_Dataset entries:_
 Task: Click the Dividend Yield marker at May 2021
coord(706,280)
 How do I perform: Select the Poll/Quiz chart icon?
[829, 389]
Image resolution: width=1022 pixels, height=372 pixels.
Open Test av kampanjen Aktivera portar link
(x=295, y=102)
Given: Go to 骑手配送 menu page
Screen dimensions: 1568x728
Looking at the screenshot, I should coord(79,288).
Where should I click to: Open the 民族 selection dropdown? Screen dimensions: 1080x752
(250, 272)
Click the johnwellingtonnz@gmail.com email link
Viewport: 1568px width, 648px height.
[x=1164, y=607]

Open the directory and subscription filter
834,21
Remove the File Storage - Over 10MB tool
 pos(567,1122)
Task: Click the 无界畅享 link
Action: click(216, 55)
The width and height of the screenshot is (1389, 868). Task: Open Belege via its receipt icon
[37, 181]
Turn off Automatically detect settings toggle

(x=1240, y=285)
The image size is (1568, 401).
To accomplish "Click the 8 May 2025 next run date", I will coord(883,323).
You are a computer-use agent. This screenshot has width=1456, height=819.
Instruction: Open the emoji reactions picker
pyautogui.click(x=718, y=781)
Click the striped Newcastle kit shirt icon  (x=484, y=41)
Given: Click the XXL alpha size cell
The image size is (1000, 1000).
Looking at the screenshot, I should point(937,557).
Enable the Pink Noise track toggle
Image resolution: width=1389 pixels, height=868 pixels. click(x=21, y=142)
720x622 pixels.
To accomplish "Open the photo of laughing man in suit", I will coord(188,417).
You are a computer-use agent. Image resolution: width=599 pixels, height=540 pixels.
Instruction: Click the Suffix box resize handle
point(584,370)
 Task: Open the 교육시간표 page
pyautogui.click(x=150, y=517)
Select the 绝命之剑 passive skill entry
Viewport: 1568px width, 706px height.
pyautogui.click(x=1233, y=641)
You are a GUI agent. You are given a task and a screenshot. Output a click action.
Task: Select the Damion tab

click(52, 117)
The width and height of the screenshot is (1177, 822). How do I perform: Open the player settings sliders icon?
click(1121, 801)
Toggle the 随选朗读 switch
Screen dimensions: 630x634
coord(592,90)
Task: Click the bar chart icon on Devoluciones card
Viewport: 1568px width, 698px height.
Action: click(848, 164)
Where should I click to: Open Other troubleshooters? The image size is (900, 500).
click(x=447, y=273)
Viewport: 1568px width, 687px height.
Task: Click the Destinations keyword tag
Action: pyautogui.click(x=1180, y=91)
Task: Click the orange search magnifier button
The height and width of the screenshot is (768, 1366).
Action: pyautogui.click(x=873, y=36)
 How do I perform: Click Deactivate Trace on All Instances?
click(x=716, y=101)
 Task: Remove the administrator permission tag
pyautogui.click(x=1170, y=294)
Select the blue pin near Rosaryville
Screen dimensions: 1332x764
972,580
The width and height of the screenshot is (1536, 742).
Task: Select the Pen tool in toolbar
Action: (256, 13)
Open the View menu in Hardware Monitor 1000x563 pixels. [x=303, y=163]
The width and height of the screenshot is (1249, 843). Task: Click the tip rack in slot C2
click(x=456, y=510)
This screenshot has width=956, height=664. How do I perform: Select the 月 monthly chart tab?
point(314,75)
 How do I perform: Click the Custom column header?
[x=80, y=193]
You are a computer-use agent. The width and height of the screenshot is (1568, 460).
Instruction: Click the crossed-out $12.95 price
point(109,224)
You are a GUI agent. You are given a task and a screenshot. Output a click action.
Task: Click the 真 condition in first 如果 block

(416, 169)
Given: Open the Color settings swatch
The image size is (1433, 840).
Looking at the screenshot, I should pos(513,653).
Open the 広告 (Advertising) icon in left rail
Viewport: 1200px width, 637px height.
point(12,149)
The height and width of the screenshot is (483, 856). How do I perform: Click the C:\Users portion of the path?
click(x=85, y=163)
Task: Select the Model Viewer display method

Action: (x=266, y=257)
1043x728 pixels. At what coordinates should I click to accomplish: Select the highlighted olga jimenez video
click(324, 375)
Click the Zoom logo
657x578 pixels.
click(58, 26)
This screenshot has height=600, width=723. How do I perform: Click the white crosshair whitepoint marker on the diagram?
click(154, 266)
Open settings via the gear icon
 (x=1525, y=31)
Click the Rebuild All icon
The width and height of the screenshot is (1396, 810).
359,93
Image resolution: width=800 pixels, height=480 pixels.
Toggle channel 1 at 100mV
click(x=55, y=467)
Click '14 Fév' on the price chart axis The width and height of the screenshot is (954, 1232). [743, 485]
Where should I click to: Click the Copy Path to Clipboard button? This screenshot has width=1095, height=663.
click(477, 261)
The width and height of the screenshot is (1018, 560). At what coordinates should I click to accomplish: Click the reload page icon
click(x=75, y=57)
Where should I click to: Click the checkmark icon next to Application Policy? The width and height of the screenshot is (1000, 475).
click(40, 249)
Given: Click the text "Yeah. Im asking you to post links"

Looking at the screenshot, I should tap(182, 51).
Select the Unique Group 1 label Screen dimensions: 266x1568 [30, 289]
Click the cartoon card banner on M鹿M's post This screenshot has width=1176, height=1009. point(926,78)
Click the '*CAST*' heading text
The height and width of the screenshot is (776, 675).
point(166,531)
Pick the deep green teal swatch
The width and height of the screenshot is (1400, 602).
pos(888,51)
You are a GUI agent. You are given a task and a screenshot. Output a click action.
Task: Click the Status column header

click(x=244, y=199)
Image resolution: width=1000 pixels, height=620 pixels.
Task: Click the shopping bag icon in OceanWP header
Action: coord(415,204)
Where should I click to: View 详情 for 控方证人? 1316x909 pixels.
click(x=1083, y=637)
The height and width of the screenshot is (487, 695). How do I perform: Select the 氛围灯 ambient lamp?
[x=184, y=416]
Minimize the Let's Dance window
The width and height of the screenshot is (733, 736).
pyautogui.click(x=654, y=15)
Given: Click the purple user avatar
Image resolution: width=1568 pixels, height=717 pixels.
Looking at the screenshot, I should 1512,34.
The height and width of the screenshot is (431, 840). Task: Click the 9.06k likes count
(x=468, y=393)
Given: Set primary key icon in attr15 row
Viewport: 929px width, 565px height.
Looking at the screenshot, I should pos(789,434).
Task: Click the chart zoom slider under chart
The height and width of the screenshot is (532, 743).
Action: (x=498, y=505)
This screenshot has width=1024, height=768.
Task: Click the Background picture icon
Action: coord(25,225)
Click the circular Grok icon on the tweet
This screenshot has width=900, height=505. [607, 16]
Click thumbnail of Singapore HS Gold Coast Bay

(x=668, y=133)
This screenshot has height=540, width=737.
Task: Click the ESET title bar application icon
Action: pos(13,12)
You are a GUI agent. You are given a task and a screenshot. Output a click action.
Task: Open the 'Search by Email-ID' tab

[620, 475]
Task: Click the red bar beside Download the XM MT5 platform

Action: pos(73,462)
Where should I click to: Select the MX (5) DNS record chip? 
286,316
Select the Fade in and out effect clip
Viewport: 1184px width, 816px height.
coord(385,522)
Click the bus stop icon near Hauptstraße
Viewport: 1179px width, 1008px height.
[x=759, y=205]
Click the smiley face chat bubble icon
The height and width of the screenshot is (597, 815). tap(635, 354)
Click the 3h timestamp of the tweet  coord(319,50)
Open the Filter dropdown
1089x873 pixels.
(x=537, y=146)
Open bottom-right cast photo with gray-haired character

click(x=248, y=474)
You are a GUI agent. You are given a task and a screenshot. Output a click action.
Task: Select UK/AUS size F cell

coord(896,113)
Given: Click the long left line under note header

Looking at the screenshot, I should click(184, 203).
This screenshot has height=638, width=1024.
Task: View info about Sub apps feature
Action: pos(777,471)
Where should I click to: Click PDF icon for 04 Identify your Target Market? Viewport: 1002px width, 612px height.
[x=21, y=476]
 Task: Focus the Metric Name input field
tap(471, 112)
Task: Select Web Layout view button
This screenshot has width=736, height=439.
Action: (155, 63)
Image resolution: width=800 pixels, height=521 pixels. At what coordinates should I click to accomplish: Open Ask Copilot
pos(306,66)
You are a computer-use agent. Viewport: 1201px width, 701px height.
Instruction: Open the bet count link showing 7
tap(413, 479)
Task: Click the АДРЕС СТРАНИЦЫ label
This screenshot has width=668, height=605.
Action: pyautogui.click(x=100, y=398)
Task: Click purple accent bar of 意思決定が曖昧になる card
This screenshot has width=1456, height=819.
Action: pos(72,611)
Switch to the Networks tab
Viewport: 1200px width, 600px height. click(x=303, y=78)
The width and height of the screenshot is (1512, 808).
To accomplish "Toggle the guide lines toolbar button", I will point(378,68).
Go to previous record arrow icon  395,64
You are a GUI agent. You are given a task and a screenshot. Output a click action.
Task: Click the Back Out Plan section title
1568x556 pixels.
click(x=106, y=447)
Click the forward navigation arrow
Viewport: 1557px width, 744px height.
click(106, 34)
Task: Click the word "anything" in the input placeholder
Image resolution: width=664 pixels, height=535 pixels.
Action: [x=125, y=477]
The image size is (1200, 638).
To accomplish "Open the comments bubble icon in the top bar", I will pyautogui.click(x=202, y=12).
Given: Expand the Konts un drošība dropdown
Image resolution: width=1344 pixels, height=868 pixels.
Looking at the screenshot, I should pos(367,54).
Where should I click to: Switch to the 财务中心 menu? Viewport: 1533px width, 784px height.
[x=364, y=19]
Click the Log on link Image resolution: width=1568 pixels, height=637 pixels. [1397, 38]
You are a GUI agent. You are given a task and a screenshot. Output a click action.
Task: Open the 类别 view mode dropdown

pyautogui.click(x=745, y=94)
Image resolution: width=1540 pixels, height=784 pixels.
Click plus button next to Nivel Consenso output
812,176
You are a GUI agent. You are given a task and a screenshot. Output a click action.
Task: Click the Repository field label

_YOUR ASSIGNMENT:_ The lines to extract from the data above begin with the line containing "The image size is (1000, 1000)." and end with the line containing "Task: Click the orange". Extract them exactly, including both.

_SOLVED EXERCISE:_
The image size is (1000, 1000).
Looking at the screenshot, I should point(937,557).
Enable the Pink Noise track toggle
Image resolution: width=1389 pixels, height=868 pixels. click(x=21, y=142)
720x622 pixels.
To accomplish "Open the photo of laughing man in suit", I will coord(188,417).
You are a computer-use agent. Image resolution: width=599 pixels, height=540 pixels.
Instruction: Click the Suffix box resize handle
point(584,370)
 Task: Open the 교육시간표 page
pyautogui.click(x=150, y=517)
Select the 绝命之剑 passive skill entry
Viewport: 1568px width, 706px height.
pyautogui.click(x=1233, y=641)
You are a GUI agent. You are given a task and a screenshot. Output a click action.
Task: Select the Damion tab

click(52, 117)
The width and height of the screenshot is (1177, 822). How do I perform: Open the player settings sliders icon?
click(1121, 801)
Toggle the 随选朗读 switch
Screen dimensions: 630x634
coord(592,90)
Task: Click the bar chart icon on Devoluciones card
Viewport: 1568px width, 698px height.
Action: click(848, 164)
Where should I click to: Open Other troubleshooters? The image size is (900, 500).
click(x=447, y=273)
Viewport: 1568px width, 687px height.
Task: Click the Destinations keyword tag
Action: pyautogui.click(x=1180, y=91)
Task: Click the orange search magnifier button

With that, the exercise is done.